Unfortunately, Google doesn’t give double listings to content it finds at different addresses on the Internet.
In fact, if Google notices the duplication of content, it will take one of these three bad actions:
1. In the worse case, Google will suspect that the two sites are both sleazy cheats. Google will see the duplicated material as the work of lazy webmasters up to no good. Google hates copied pages, and it may ban both sites completely from its result pages. That means neither site will show up in any search results.
2. Google will decide that one of the duplicated sites is real and the other is a cheat. How Google picks the “real” one is not known. Google will then ban the one they identified as a cheat. There’s a 50-50 chance that Google will ban the business site and decide that the placeholder family site is the one that should show up in search results.

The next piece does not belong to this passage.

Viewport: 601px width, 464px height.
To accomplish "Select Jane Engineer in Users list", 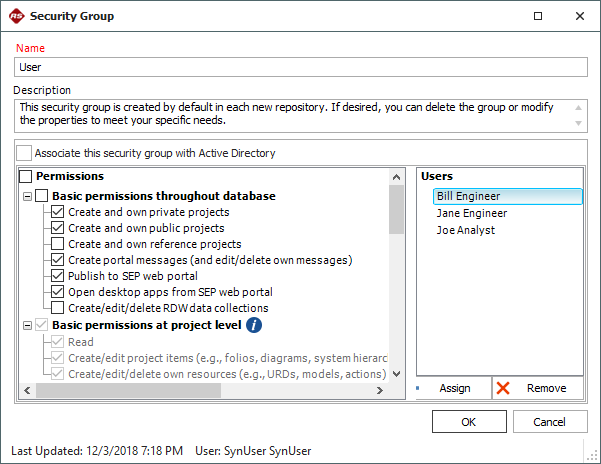I will tap(471, 213).
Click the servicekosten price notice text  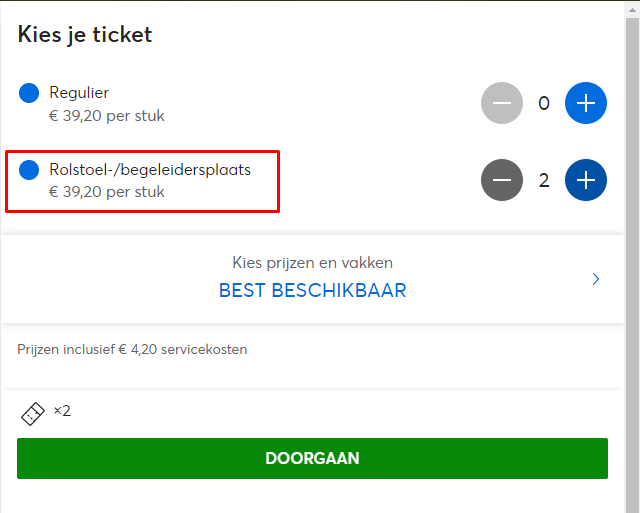[132, 349]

3. In the best bad case, Google will DIVIDE the ranking of each duplicated page. If the home page would normally show up as #1 for a search of “blue widgets”, Google would adjust the importance of both sites’ home pages and will display them in position #30 or worse. In addition, in the search results for SOME phrases, the business’ site page will show up higher than the duplicated content on the personal site. For other phrases, the personal site’s pages will show up above the exact same business page. It’s a genuine mash-up.
Basically, this “free” pointing of the home site to the business site is a serious problem for someone interested in getting traffic from Google.
Apparently the hosting service thinks it’s doing my client a service by letting people access the one set of web pages by using either site address. In reality, they’re hurting the client’s chance of showing up in a good position in Google.
I have no fancy workarounds to talk about or options to suggest. Simply, if you’re offered the chance to point two domains to the same content, just don’t do it!